Pourquoi André n’aurait-il pas pu accepter calmement son rôle de héros national, demande son ami Octave (Renoir), peu de temps après qu’André ait fait tomber leur voiture dans un fossé? De toute évidence, Christine n’aurait pas pu venir le saluer. «C’est une femme du monde», dit Octave, «et la société a des règles strictes.» La façon dont les personnages observent ces règles – ou plutôt, les plie sans les enfreindre – devient le fil conducteur du film.
Robert, pour sa part, comprend à quel point André doit se sentir désemparé. «Il avait risqué sa vie», dit Robert à Christine avec une sorte de suffisance fringante. «Comment as-tu pu lui refuser ce petit signe d’affection? L’infidélité n’est pas exactement mal vue dans les cercles du marquis; il continue avec Geneviève (Mila Parély), dans une aventure qui fait beaucoup parler d’elle. Pourtant, il est ému de mettre fin au badinage en raison de la démonstration inattendue de fidélité de Christine à son égard.
Le souci de Robert et Christine de garder les apparences a un sous-texte: chacun est perçu comme un étranger – Robert, pour son héritage juif, dont les serviteurs se moquent quand il est hors de vue, et Christine, parce qu’elle est la fille d’un chef d’orchestre autrichien de premier plan. , la mettant à l’écart de la société française.

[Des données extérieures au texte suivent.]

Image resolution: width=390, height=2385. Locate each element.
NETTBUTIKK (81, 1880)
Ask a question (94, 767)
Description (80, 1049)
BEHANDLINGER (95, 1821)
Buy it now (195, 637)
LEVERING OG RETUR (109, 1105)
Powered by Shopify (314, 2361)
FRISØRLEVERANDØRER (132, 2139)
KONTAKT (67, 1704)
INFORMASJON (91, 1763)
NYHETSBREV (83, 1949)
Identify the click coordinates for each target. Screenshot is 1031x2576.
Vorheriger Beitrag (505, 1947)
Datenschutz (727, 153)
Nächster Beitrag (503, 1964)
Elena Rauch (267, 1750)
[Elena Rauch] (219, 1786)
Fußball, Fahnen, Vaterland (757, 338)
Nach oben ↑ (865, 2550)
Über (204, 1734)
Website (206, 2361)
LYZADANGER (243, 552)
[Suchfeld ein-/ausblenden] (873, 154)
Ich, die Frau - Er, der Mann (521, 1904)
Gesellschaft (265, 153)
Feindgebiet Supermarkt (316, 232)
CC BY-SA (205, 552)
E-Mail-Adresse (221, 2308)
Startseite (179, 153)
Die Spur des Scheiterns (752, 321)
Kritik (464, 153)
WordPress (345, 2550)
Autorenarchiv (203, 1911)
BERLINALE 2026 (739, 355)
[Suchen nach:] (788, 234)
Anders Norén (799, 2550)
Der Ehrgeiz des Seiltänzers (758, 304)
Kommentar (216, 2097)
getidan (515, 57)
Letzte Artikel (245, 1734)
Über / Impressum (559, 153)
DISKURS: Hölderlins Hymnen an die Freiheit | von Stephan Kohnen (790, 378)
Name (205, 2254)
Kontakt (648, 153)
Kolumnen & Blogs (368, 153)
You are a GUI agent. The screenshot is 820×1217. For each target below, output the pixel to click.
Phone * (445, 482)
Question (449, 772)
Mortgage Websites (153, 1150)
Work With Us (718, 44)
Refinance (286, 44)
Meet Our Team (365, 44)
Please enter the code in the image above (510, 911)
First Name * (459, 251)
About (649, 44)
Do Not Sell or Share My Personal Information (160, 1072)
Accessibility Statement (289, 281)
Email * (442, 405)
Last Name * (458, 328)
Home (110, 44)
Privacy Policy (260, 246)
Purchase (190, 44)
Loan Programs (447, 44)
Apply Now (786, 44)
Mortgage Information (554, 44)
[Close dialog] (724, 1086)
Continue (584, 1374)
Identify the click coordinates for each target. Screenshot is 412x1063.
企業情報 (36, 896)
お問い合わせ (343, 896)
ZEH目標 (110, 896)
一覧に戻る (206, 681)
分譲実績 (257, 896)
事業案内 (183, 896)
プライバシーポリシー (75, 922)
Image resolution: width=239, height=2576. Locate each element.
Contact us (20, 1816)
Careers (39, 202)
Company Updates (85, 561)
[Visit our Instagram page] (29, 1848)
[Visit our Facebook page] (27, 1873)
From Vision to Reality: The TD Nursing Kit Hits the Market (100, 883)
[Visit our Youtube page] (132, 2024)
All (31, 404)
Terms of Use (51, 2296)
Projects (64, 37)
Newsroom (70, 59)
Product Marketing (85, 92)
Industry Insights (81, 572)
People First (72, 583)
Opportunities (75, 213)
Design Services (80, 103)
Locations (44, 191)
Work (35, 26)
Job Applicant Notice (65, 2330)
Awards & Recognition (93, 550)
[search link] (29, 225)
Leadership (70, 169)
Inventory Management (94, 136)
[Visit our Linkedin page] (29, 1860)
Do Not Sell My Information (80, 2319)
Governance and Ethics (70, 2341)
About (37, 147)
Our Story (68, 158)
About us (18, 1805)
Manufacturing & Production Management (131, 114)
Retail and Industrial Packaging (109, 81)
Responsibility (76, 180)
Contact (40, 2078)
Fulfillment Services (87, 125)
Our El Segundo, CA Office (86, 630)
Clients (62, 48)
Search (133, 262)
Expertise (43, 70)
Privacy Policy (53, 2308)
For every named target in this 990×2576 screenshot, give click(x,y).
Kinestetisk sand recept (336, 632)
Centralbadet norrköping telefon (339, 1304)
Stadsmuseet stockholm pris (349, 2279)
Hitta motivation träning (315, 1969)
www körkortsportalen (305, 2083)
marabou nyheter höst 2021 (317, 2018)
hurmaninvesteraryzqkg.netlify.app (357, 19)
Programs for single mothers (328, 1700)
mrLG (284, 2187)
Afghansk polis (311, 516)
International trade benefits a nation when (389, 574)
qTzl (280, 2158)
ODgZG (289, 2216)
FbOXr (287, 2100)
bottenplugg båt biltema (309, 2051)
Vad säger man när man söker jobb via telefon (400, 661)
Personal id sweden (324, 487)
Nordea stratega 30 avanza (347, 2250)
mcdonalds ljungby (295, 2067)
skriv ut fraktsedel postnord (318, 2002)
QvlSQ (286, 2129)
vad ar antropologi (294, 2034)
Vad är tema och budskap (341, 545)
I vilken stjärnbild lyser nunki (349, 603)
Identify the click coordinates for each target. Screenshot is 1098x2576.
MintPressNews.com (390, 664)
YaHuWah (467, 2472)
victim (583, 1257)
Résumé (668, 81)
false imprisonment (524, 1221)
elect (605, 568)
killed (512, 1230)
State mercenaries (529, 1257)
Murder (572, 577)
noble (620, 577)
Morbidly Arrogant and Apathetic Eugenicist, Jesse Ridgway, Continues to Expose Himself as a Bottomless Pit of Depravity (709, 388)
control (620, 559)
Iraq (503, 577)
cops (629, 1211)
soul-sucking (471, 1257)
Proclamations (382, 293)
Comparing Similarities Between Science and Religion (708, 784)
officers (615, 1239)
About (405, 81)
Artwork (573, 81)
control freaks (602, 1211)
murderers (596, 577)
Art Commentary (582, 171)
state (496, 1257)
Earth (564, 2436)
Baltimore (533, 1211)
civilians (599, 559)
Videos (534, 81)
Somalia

Octave, qui a grandi aux côtés de Christine à Salzbourg et dit qu’il la voit comme une sœur, peut évoluer de manière transparente dans les mondes du film. Il persuade Robert d’inviter André à une escapade à la campagne; Robert concède que sa femme et son admirateur «pourraient aussi bien se voir et en parler». De toute évidence, la seule façon de résoudre le triangle amoureux est de rapprocher tout le monde, parmi d’autres membres de la haute société, et de faire en sorte que tout le monde fasse preuve de bon comportement.
«La chose horrible dans la vie est la suivante: chacun a ses raisons», dit Octave à Robert, après avoir demandé à Robert de lui lancer l’invitation. C’est la ligne la plus célèbre du film, et représente une idée sur laquelle «Les règles du jeu» s’engage à la fois comme principe dramatique – le film se plaît à éclairer les défauts de ses personnages et les petits moments d’hypocrisie – et comme stratégie esthétique.